TASK INPUTS section start

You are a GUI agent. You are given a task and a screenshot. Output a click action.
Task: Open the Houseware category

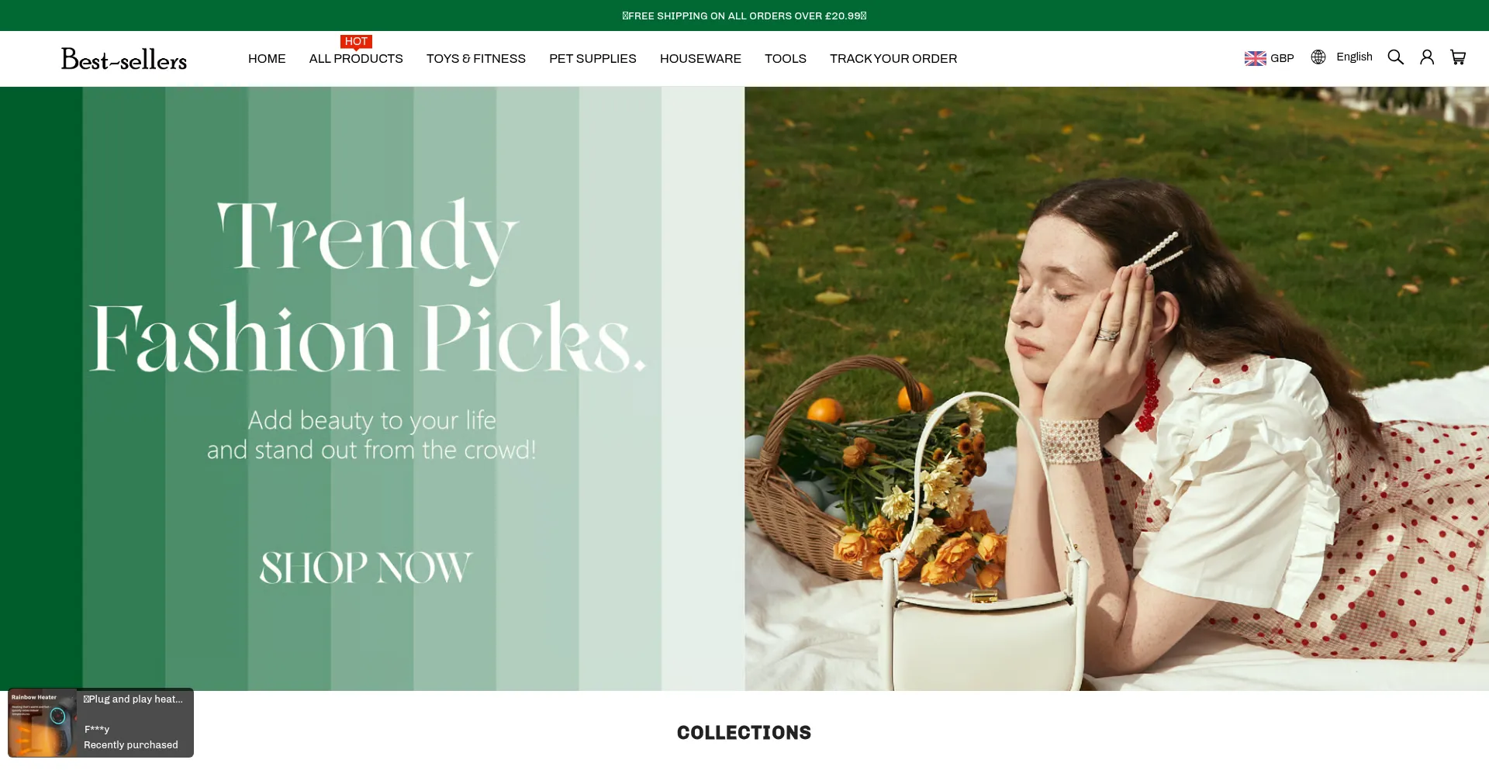[x=700, y=59]
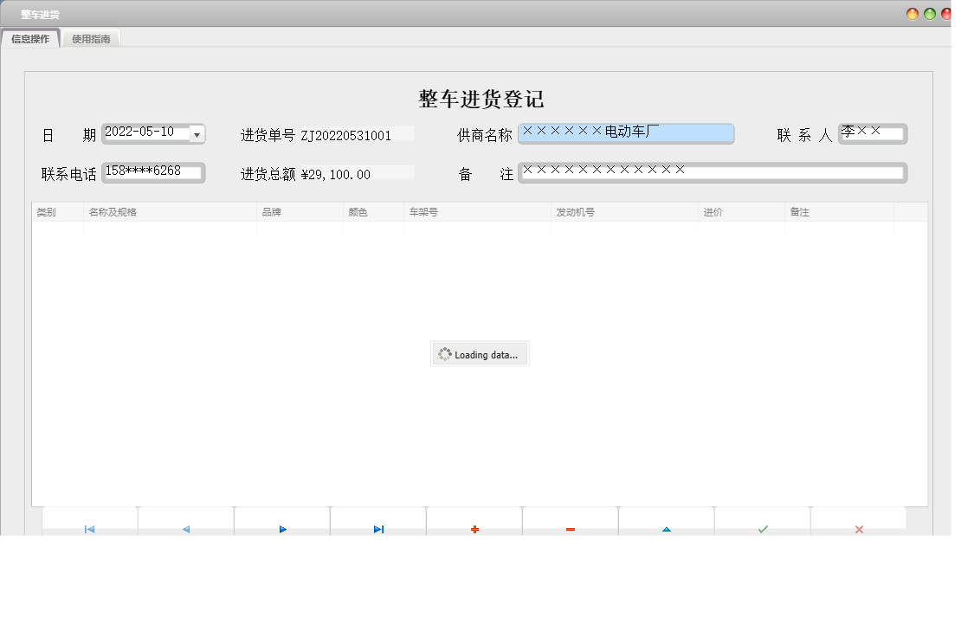
Task: Click the 供商名称 input field
Action: (x=625, y=132)
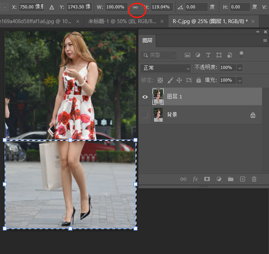Viewport: 269px width, 254px height.
Task: Toggle the layer filter on/off switch
Action: [x=241, y=54]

TASK INPUTS section end

Now write out the data word for word, skipping every picture in it.

You are a GUI agent. You are given a task and a screenshot. Output a click action.
Task: Open the Houseware category

[x=700, y=59]
Task: Click the 供商名称 input field
Action: (x=625, y=132)
Viewport: 269px width, 254px height.
Task: Toggle the layer filter on/off switch
Action: [x=241, y=54]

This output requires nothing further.